Requirement
Transcribe every record exactly as it appears.

Records to process
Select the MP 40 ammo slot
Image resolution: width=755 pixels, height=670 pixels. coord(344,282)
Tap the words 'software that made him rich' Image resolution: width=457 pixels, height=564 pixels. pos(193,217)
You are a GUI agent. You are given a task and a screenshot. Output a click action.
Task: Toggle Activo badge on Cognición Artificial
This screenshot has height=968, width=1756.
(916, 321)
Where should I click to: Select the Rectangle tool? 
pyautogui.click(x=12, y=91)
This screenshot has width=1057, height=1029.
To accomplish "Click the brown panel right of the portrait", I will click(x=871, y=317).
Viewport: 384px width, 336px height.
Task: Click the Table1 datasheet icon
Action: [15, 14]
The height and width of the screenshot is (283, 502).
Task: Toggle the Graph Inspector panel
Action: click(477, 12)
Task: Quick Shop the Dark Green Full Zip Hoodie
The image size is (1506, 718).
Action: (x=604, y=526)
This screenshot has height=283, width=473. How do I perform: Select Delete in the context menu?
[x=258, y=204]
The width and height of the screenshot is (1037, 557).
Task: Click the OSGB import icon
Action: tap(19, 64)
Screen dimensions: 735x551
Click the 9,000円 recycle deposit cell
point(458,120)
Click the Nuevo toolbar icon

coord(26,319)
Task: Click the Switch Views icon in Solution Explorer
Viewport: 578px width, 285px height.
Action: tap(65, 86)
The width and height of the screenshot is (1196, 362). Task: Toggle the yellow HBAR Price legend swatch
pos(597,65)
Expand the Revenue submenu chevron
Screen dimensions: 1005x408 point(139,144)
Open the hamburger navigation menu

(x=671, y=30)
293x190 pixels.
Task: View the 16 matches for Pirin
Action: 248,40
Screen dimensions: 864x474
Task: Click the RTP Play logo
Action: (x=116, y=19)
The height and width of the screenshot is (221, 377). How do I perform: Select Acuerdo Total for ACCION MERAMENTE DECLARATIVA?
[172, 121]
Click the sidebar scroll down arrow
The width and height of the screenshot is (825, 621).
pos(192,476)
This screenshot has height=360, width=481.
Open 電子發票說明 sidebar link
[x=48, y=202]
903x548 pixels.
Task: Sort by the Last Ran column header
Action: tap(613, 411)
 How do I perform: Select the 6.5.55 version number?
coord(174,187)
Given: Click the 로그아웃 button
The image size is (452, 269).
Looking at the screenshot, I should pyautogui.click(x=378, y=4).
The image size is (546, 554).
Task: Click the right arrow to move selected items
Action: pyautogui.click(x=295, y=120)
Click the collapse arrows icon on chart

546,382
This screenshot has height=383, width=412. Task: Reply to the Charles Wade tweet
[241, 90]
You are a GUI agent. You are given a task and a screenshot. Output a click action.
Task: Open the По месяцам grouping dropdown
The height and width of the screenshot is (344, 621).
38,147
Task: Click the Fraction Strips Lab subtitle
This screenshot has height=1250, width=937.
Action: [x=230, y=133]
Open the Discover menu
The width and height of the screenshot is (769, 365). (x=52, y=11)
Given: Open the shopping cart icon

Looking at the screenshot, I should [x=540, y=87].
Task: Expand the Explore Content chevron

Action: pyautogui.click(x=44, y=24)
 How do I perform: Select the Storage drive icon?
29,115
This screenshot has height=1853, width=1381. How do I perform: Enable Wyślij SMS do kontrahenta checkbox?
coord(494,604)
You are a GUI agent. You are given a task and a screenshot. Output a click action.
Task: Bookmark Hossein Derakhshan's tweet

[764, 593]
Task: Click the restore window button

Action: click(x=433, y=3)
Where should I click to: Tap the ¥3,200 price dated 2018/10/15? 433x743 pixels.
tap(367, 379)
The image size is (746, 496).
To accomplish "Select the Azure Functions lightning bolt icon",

Answer to this exercise
Select the MP 40 ammo slot
Image resolution: width=755 pixels, height=670 pixels. coord(344,282)
Tap the words 'software that made him rich' Image resolution: width=457 pixels, height=564 pixels. pos(193,217)
You are a GUI agent. You are given a task and a screenshot. Output a click action.
Task: Toggle Activo badge on Cognición Artificial
This screenshot has height=968, width=1756.
(916, 321)
Where should I click to: Select the Rectangle tool? 
pyautogui.click(x=12, y=91)
This screenshot has width=1057, height=1029.
To accomplish "Click the brown panel right of the portrait", I will click(x=871, y=317).
Viewport: 384px width, 336px height.
Task: Click the Table1 datasheet icon
Action: [15, 14]
The height and width of the screenshot is (283, 502).
Task: Toggle the Graph Inspector panel
Action: click(477, 12)
Task: Quick Shop the Dark Green Full Zip Hoodie
The image size is (1506, 718).
Action: (x=604, y=526)
This screenshot has height=283, width=473. How do I perform: Select Delete in the context menu?
[x=258, y=204]
The width and height of the screenshot is (1037, 557).
Task: Click the OSGB import icon
Action: tap(19, 64)
Screen dimensions: 735x551
Click the 9,000円 recycle deposit cell
point(458,120)
Click the Nuevo toolbar icon

coord(26,319)
Task: Click the Switch Views icon in Solution Explorer
Viewport: 578px width, 285px height.
Action: tap(65, 86)
The width and height of the screenshot is (1196, 362). Task: Toggle the yellow HBAR Price legend swatch
pos(597,65)
Expand the Revenue submenu chevron
Screen dimensions: 1005x408 point(139,144)
Open the hamburger navigation menu

(x=671, y=30)
293x190 pixels.
Task: View the 16 matches for Pirin
Action: 248,40
Screen dimensions: 864x474
Task: Click the RTP Play logo
Action: (x=116, y=19)
The height and width of the screenshot is (221, 377). How do I perform: Select Acuerdo Total for ACCION MERAMENTE DECLARATIVA?
[172, 121]
Click the sidebar scroll down arrow
The width and height of the screenshot is (825, 621).
pos(192,476)
This screenshot has height=360, width=481.
Open 電子發票說明 sidebar link
[x=48, y=202]
903x548 pixels.
Task: Sort by the Last Ran column header
Action: tap(613, 411)
 How do I perform: Select the 6.5.55 version number?
coord(174,187)
Given: Click the 로그아웃 button
The image size is (452, 269).
Looking at the screenshot, I should pyautogui.click(x=378, y=4).
The image size is (546, 554).
Task: Click the right arrow to move selected items
Action: pyautogui.click(x=295, y=120)
Click the collapse arrows icon on chart

546,382
This screenshot has height=383, width=412. Task: Reply to the Charles Wade tweet
[241, 90]
You are a GUI agent. You are given a task and a screenshot. Output a click action.
Task: Open the По месяцам grouping dropdown
The height and width of the screenshot is (344, 621).
38,147
Task: Click the Fraction Strips Lab subtitle
This screenshot has height=1250, width=937.
Action: [x=230, y=133]
Open the Discover menu
The width and height of the screenshot is (769, 365). (x=52, y=11)
Given: Open the shopping cart icon

Looking at the screenshot, I should [x=540, y=87].
Task: Expand the Explore Content chevron

Action: pyautogui.click(x=44, y=24)
 How do I perform: Select the Storage drive icon?
29,115
This screenshot has height=1853, width=1381. How do I perform: Enable Wyślij SMS do kontrahenta checkbox?
coord(494,604)
You are a GUI agent. You are given a task and a screenshot. Output a click action.
Task: Bookmark Hossein Derakhshan's tweet

[764, 593]
Task: Click the restore window button

Action: click(x=433, y=3)
Where should I click to: Tap the ¥3,200 price dated 2018/10/15? 433x743 pixels.
tap(367, 379)
The image size is (746, 496).
To accomplish "Select the Azure Functions lightning bolt icon",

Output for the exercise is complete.